## Required action
Where the records below show the word "BABYMONSTER" in a line, please copy that line.

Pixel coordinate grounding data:
···
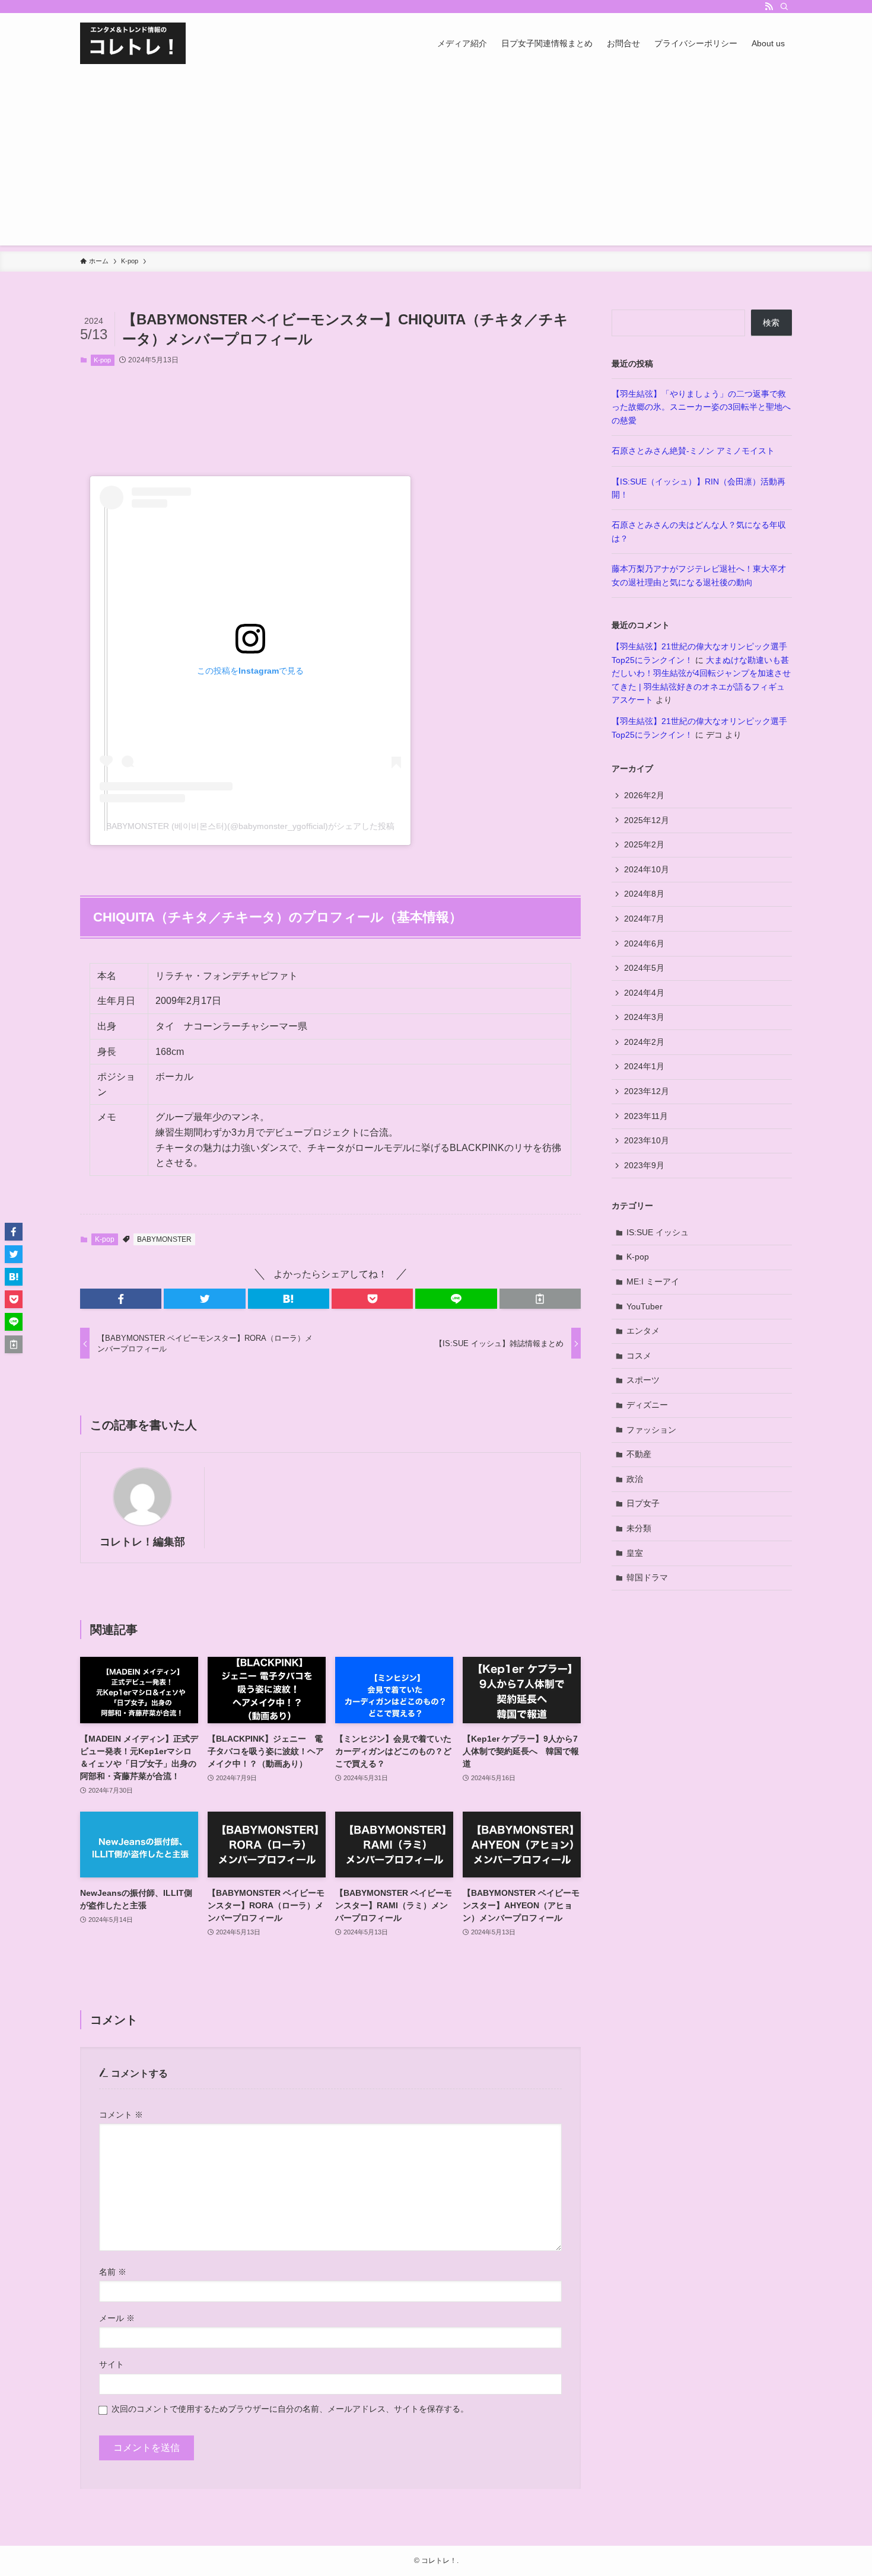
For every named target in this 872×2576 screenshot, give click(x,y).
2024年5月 (644, 968)
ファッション (651, 1429)
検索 (771, 322)
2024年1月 (644, 1066)
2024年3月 (644, 1017)
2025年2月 (644, 844)
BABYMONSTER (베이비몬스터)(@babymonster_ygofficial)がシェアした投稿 (250, 826)
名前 (112, 2272)
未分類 (638, 1528)
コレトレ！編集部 (142, 1542)
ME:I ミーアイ (652, 1281)
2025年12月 (646, 820)
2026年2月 (644, 795)
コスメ (638, 1355)
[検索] (784, 6)
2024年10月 (646, 869)
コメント (121, 2114)
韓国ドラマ (647, 1577)
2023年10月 (646, 1140)
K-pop (102, 360)
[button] (120, 1299)
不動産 (638, 1454)
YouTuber (644, 1306)
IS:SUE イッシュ (657, 1232)
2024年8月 (644, 893)
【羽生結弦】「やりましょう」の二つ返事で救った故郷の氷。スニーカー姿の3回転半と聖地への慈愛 (701, 407)
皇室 (634, 1553)
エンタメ (643, 1330)
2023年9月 (644, 1165)
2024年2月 (644, 1042)
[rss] (768, 6)
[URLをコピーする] (540, 1299)
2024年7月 (644, 918)
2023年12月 (646, 1091)
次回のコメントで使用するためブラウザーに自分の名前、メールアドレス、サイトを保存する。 (290, 2409)
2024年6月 (644, 943)
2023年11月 (646, 1116)
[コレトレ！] (133, 43)
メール (117, 2318)
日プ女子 (643, 1503)
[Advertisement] (436, 162)
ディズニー (647, 1405)
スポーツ (643, 1380)
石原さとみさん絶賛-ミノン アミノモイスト (693, 450)
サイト (111, 2364)
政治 (634, 1479)
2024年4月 (644, 992)
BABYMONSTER (164, 1239)
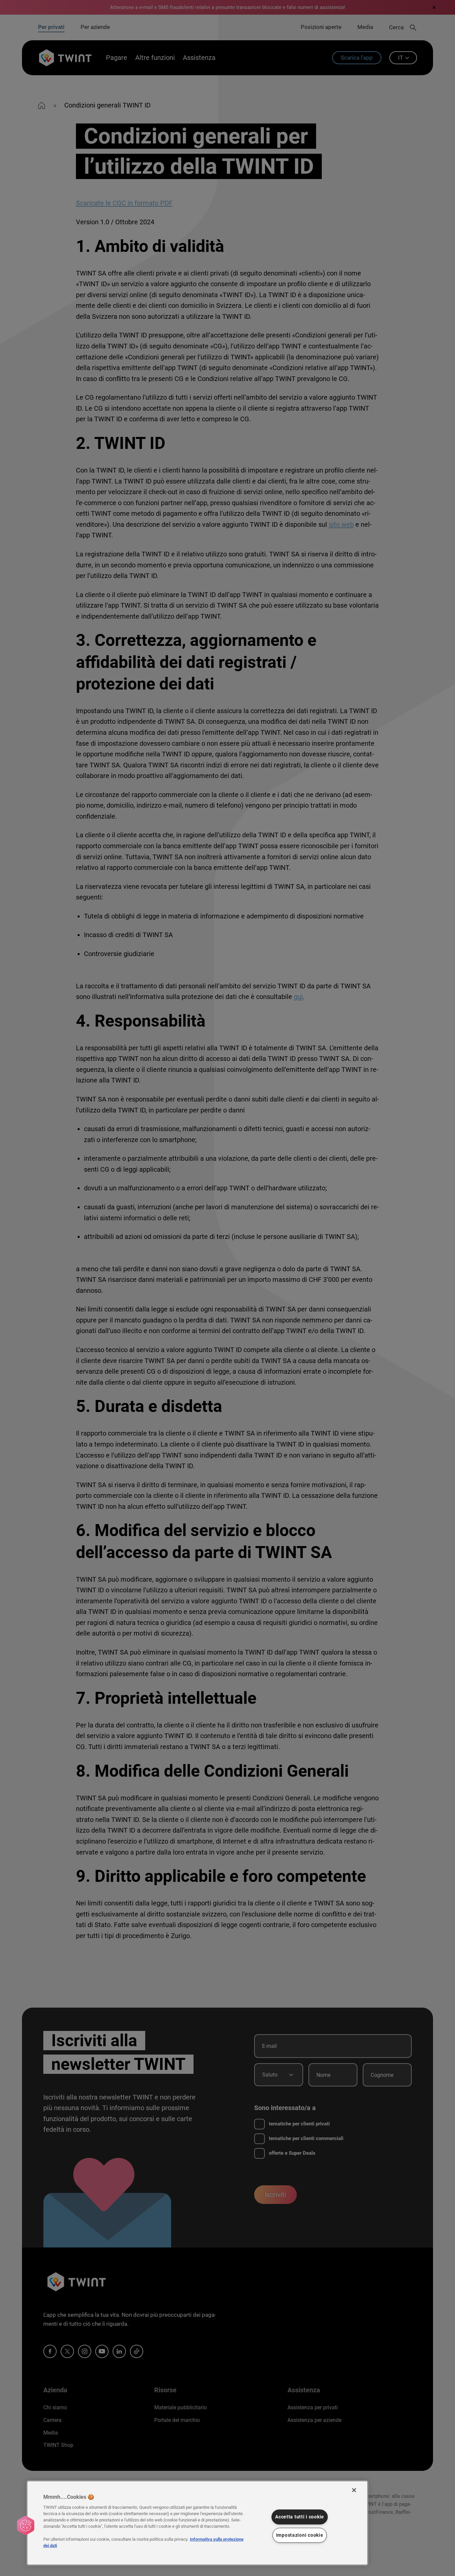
···
## Answer to the exercise
BABYMONSTER (베이비몬스터)(@babymonster_ygofficial)がシェアした投稿 (250, 826)
BABYMONSTER (164, 1239)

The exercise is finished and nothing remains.